While being a mother who works outside the home is far from easy for many American women, many experts said the United States is in many ways more amenable to the practice than many other developed countries. The high-octane consumer economy, for example, helps women run households more efficiently in a number of ways, including making prepared foods more widely available, and weekend and late-night shopping possible. American men are also helping more with their children than in the past, experts say.

“We also have a relatively high percentage of part-time jobs available,” said Ronald Rindfuss, a sociology professor at the University of North Carolina.
These, of course, are jobs that don’t offer the benefits that full-time jobs do. These are the jobs that are claimed to be exploitative by people who love the rigid social democratic union-dominated model of Europe. But in this, as in a lot of other things, the flexible free market economy of the U.S. serves us well.
“There’s also more shift work outside the normal nine-to-five, Monday-through-Friday schedule that enables parents to share child care.”

The nation’s religiosity also contributes to the higher fertility rate, which varies geographically, experts said. Red states tend to have both more religious people and higher fertility rates.

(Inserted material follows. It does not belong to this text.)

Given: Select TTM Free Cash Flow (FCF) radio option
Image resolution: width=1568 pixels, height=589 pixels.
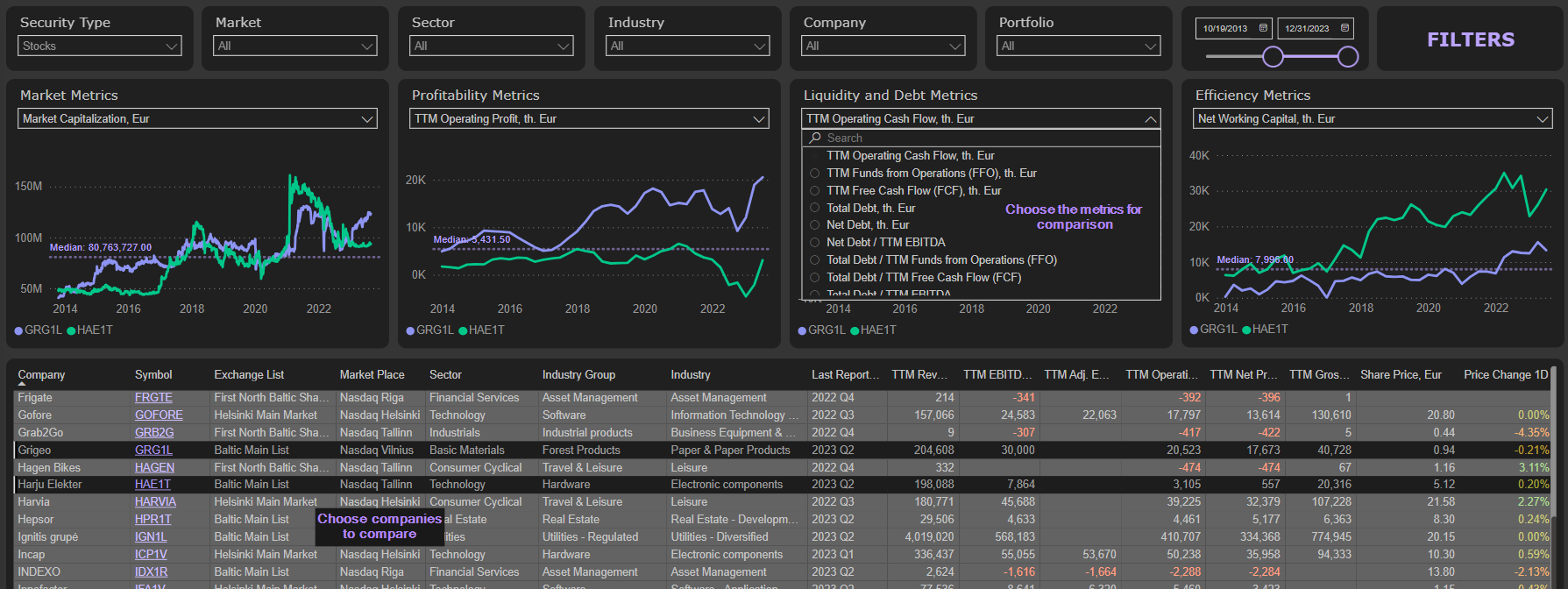Looking at the screenshot, I should [x=815, y=190].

“Americans are much more religious than Europeans: They believe in God more. They go to church more,” said Charles Westoff, a Princeton University demographer. “That sort of religious attitude or set of values is strongly correlated with fertility.”
There is, in fact, a huge irony here.

The secular folks in Europe and in blue-state America are the ones who sneer at Intelligent Design and view Darwin as making belief in God unnecessary -- or even dangerous.

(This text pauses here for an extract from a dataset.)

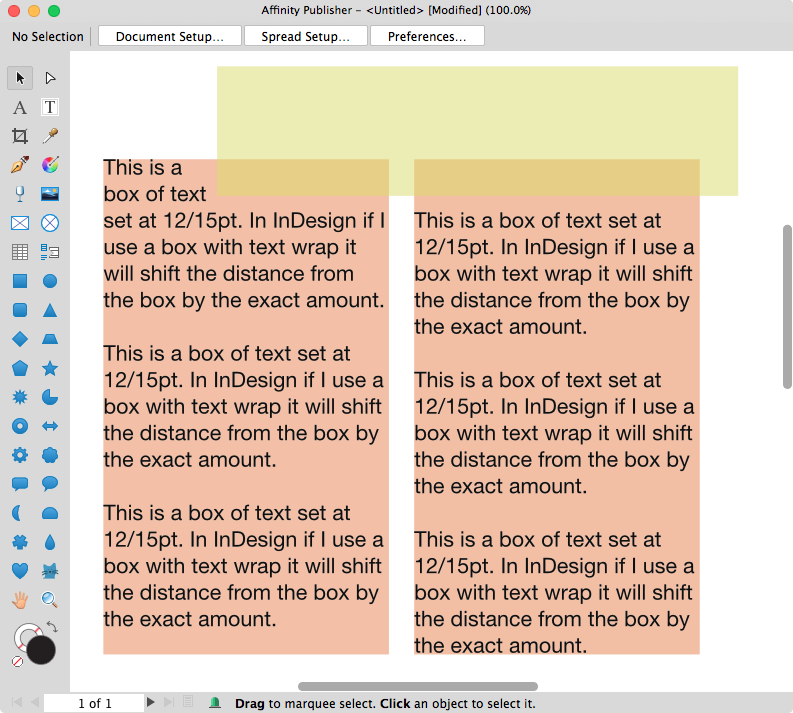
Task: Click the Table tool icon
Action: 20,252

(We have no beef with Darwinism as a scientific theory. But when people try to make it the entire explanation for why we are here in this world, we smell dogmatism.)

The culture of the secular people fails the most basic Darwinian test: survival.

The culture with superior Darwinian “fitness” is the culture of religious people.

Without an infusion of religious immigrants, secular societies wither away.

And they are particularly likely to get into fiscal trouble because of another project of the secular leftist elites: the overly-extensive welfare state. Those societies that have made the most extensive promises of government benefits are the ones lacking the demography to deliver on the promises.

Heaven knows Americans are too secular, and our welfare state has promised too much. But we can look to Europe to see how bad things can really get.